3. Most kids bite only in certain kinds of situations. If you can stay alert especially in those situations when your son is most likely to bite, you can usually keep your skin out of his way and stick his teether in his mouth, reminding him that teethers are for biting, never people.

4. Don't pull away when he bites you or it increases the bruising and cuts into the skin. Instead, push into his mouth. He will open it and let go and you are less likely to be cut or bruised.

5. Teach him unequivocally that his biting HURTS! If you are holding him, put him down immediately. Start crying dramatically. He knows what crying is, and even small babies are upset by others crying because they know it signifies pain and unhappiness. Say "OUCH, BITING HURTS!" loudly as you sob.

I know that many experts suggest not rewarding 'bad' behavior by giving the child attention for it. But when a little one acts aggressively towards us they are testing us. I think it is a mistake to ignore biting, or even to act calm. Instead, we want to give the child the message that he is hurting us, and hurting our relationship. After all, they are looking to us to show them how relationships work.

Notice we don't get mad at them, we don't yell, we don't punish them, we don't make them bite soap, we don't put them in timeout, and we don't bite them back. Even a stern "No Biting" will often be perceived as a dare. But we DO react honestly: IT HURTS! This often stops the biting immediately, because kids are actually shocked when they learn that their biting hurts. 

6. Keep this from turning into a game, a dare or a power struggle by not engaging with your son immediately after he bites. This also subjects kids to the natural consequence that you don't want to interact when he hurts you. Put him down, completely ignore him, and focus on where you were bitten. (I do not recommend walking out of the room, because that triggers the baby's abandonment panic so forcefully that he forgets all about the biting lesson -- and it traumatizes him.) Cry loudly as if you are in pain. This may well alarm your son to the point of tears. Keep ignoring him for a full minute. You want him to take this seriously. Finally, if he is crying, pick him up and comfort him, saying "It's ok, Mommy is ok now, but biting hurts. You hurt Mommy. We never bite.
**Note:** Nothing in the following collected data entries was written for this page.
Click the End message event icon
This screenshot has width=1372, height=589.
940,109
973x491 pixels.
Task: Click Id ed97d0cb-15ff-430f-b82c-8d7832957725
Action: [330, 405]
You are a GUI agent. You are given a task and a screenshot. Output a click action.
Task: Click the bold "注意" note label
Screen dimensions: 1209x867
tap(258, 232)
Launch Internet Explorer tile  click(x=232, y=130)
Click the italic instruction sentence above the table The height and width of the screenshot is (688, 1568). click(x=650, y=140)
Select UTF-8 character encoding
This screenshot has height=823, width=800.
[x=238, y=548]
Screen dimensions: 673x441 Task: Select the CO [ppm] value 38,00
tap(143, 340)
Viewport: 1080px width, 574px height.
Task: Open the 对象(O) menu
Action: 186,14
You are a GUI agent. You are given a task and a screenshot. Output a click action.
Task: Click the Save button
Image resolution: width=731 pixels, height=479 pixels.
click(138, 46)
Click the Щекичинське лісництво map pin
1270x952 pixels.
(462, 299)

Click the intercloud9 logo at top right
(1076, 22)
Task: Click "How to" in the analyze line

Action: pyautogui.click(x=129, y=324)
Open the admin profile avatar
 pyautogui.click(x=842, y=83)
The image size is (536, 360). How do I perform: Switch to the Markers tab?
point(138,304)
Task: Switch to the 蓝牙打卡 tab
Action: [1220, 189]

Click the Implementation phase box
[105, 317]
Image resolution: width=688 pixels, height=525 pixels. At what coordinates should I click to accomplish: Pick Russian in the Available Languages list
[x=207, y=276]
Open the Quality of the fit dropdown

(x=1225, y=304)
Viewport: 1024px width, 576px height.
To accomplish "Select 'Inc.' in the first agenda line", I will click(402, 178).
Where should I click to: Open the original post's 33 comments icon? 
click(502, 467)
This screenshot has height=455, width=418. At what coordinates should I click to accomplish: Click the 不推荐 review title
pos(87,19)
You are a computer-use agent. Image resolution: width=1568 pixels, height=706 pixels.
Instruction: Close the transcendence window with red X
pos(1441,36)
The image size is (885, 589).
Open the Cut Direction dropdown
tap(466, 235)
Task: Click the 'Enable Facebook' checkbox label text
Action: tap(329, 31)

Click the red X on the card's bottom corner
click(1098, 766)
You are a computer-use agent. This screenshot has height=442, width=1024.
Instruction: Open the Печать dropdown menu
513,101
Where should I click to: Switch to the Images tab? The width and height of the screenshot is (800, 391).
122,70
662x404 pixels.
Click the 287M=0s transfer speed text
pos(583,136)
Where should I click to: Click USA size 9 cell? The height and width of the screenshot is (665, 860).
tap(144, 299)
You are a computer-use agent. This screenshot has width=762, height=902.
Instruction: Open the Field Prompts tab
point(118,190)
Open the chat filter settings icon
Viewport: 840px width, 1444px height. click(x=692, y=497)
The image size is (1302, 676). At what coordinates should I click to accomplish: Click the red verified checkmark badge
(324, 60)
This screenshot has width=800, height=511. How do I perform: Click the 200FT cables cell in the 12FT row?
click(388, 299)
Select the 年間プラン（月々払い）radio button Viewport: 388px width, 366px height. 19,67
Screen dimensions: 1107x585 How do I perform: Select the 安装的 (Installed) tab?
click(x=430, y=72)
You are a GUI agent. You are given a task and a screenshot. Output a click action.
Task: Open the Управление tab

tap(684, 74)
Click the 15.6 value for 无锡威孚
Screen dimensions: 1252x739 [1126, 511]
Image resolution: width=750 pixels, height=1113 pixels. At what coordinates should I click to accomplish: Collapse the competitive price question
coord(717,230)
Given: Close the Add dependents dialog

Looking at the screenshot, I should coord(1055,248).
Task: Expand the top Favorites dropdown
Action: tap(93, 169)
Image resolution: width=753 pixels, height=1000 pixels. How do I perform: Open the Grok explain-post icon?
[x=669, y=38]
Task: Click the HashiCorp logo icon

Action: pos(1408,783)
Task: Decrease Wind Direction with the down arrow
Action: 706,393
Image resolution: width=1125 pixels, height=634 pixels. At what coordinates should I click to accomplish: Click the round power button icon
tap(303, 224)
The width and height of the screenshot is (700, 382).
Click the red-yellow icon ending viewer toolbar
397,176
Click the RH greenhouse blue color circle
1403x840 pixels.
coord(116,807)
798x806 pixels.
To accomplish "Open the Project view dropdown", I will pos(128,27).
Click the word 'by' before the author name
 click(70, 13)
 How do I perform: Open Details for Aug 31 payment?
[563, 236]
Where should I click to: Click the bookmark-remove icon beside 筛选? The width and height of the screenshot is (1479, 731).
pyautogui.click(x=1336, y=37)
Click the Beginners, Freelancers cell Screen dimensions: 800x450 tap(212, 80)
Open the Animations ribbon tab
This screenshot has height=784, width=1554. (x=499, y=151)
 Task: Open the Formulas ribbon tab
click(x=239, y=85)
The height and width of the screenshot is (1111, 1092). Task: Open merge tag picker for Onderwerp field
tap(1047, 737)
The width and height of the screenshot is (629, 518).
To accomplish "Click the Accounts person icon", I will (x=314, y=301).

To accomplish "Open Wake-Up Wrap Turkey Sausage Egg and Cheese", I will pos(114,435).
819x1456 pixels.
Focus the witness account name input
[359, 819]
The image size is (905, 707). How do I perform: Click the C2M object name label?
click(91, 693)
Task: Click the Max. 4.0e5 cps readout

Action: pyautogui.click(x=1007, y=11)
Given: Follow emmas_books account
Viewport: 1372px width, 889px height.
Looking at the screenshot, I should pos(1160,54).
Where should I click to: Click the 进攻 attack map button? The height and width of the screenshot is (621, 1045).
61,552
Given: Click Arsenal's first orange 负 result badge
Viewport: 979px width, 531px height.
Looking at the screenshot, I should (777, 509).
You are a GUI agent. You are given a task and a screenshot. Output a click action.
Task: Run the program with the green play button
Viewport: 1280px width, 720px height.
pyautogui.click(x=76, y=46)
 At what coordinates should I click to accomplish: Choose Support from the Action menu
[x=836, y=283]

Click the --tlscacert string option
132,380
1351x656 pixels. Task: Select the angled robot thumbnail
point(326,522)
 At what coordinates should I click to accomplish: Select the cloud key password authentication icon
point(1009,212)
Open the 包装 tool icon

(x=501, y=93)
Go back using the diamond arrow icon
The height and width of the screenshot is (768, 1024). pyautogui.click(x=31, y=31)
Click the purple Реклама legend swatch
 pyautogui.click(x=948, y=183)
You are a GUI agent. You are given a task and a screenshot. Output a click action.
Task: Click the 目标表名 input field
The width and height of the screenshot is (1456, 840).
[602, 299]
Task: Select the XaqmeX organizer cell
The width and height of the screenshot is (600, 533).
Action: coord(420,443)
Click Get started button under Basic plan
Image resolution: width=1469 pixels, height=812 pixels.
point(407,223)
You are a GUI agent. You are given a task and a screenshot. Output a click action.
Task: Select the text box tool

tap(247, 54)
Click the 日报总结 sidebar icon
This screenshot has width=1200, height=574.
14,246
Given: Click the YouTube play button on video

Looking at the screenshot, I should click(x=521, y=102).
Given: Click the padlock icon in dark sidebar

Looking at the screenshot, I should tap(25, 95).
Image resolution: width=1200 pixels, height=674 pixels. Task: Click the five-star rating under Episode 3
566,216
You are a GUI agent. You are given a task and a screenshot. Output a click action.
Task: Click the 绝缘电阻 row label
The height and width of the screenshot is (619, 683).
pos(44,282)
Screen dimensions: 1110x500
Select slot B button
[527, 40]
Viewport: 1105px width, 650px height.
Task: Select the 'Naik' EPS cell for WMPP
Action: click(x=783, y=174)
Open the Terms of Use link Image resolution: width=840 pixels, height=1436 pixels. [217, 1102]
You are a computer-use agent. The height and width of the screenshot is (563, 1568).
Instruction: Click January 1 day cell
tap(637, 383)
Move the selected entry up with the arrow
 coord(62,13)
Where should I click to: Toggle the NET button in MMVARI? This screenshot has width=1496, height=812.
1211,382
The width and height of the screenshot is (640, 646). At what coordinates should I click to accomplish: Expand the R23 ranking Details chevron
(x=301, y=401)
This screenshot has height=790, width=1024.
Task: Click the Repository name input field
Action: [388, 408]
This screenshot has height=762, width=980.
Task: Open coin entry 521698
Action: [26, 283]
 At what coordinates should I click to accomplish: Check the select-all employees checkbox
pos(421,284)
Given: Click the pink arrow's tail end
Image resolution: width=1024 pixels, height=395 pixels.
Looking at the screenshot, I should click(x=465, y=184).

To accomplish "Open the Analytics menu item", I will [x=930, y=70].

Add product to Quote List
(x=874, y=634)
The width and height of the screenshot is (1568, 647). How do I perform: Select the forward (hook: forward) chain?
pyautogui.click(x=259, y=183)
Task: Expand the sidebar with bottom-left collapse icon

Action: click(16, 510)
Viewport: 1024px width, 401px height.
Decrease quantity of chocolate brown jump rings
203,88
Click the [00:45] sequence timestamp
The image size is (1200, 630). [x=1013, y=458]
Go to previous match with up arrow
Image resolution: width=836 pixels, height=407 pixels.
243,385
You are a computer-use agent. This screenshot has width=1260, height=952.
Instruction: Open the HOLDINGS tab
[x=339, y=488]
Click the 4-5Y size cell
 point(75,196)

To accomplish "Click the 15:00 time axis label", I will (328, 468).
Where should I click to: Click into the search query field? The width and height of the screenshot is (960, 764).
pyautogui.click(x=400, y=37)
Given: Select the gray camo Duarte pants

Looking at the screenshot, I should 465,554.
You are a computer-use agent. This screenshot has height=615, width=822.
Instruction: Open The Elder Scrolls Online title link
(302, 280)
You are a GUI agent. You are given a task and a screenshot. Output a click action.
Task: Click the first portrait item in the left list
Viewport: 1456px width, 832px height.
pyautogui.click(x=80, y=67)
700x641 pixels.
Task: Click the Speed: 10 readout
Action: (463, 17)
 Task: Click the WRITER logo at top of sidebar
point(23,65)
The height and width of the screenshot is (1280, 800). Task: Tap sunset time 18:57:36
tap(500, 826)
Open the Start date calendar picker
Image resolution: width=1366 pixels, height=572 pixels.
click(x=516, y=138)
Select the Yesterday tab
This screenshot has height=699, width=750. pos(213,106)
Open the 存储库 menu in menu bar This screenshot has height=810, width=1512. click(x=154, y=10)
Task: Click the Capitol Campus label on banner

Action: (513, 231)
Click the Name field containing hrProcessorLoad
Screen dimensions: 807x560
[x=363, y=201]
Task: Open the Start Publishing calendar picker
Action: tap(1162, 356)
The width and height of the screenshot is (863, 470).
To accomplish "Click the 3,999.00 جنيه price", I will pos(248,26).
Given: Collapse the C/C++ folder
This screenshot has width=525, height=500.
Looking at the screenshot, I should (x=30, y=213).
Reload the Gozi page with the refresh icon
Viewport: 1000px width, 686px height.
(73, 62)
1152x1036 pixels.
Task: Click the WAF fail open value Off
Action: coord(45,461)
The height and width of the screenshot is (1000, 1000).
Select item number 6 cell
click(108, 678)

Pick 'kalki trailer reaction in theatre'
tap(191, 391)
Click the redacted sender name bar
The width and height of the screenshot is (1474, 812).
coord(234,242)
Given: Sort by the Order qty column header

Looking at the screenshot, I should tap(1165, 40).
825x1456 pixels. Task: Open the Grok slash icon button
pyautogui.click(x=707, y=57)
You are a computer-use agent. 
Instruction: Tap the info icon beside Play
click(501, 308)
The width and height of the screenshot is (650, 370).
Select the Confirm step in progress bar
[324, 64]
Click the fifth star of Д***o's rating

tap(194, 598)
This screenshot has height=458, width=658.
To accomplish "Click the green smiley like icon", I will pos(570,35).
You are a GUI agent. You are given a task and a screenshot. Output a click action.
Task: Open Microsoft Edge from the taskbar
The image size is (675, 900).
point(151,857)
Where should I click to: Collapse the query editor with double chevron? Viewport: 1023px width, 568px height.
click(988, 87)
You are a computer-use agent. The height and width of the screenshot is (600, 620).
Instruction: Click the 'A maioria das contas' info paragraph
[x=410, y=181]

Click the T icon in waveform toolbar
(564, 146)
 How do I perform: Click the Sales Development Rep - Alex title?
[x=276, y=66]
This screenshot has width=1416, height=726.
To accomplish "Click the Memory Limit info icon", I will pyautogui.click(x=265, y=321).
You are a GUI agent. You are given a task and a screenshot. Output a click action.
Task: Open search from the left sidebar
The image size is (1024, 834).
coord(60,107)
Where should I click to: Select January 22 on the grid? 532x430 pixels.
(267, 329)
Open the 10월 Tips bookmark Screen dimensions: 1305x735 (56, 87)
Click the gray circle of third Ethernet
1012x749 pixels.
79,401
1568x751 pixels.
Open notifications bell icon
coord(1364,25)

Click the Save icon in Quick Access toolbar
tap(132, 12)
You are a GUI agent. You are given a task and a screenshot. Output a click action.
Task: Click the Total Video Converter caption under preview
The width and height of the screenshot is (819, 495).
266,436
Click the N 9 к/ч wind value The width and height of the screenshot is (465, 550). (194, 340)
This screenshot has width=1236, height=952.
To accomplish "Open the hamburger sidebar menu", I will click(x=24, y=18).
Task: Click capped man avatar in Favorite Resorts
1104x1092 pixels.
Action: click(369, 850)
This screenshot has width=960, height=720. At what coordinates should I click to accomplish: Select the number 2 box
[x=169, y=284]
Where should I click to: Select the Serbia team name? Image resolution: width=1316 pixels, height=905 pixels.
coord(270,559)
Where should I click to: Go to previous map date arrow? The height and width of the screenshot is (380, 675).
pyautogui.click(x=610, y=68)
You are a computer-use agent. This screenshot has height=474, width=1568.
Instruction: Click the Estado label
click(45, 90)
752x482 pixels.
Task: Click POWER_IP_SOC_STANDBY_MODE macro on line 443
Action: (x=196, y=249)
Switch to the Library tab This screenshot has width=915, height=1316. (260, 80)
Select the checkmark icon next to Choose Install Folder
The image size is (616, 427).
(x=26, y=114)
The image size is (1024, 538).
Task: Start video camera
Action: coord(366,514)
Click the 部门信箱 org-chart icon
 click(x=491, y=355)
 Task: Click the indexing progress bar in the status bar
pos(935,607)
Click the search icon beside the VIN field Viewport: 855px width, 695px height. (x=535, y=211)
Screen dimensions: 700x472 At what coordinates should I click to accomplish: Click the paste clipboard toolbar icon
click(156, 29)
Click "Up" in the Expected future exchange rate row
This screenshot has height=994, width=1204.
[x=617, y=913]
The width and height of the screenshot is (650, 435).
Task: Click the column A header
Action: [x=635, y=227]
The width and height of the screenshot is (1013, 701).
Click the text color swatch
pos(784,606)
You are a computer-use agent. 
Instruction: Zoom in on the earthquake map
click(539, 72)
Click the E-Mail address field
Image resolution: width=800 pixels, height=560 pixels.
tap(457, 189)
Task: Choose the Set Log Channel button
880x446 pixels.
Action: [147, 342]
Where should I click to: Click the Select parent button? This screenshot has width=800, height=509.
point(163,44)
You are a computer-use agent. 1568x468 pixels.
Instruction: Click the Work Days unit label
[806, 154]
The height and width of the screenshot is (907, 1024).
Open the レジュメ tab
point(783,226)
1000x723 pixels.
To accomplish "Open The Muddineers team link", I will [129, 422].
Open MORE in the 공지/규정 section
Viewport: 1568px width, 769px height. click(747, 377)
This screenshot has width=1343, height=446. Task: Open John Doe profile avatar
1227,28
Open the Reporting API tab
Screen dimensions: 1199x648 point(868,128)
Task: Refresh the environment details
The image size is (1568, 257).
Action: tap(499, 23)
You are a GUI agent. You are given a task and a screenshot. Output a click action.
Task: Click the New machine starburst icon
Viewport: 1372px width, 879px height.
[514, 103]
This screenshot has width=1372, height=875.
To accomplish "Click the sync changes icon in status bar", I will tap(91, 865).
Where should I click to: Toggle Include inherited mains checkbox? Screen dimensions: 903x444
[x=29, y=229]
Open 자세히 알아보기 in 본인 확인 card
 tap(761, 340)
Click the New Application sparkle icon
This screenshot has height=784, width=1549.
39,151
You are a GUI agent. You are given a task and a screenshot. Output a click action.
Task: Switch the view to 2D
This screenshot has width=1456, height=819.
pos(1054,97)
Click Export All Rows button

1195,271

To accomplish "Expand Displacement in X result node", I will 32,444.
We HUG? Ok?" Give him a big hug.

7. If your son is ever around another child who bites, keep them apart for awhile. Biters do tend to reinforce each other. And if you notice any biting scenes in anything he watches (for instance, there is a biter in Madagascar), stop watching those shows. He's learning from everything he sees.

8. Find books that deal with biting to read to your son. One that is available as a board book is Teeth are Not for Biting by Verdick and Heinlen. There is also a flap book by Karen Katz called No Biting.

Be reassured that as kids gain words and impulse control, even the most dedicated biters do stop biting other people. But hopefully these suggestions will help your son stop biting you immediately. Good luck!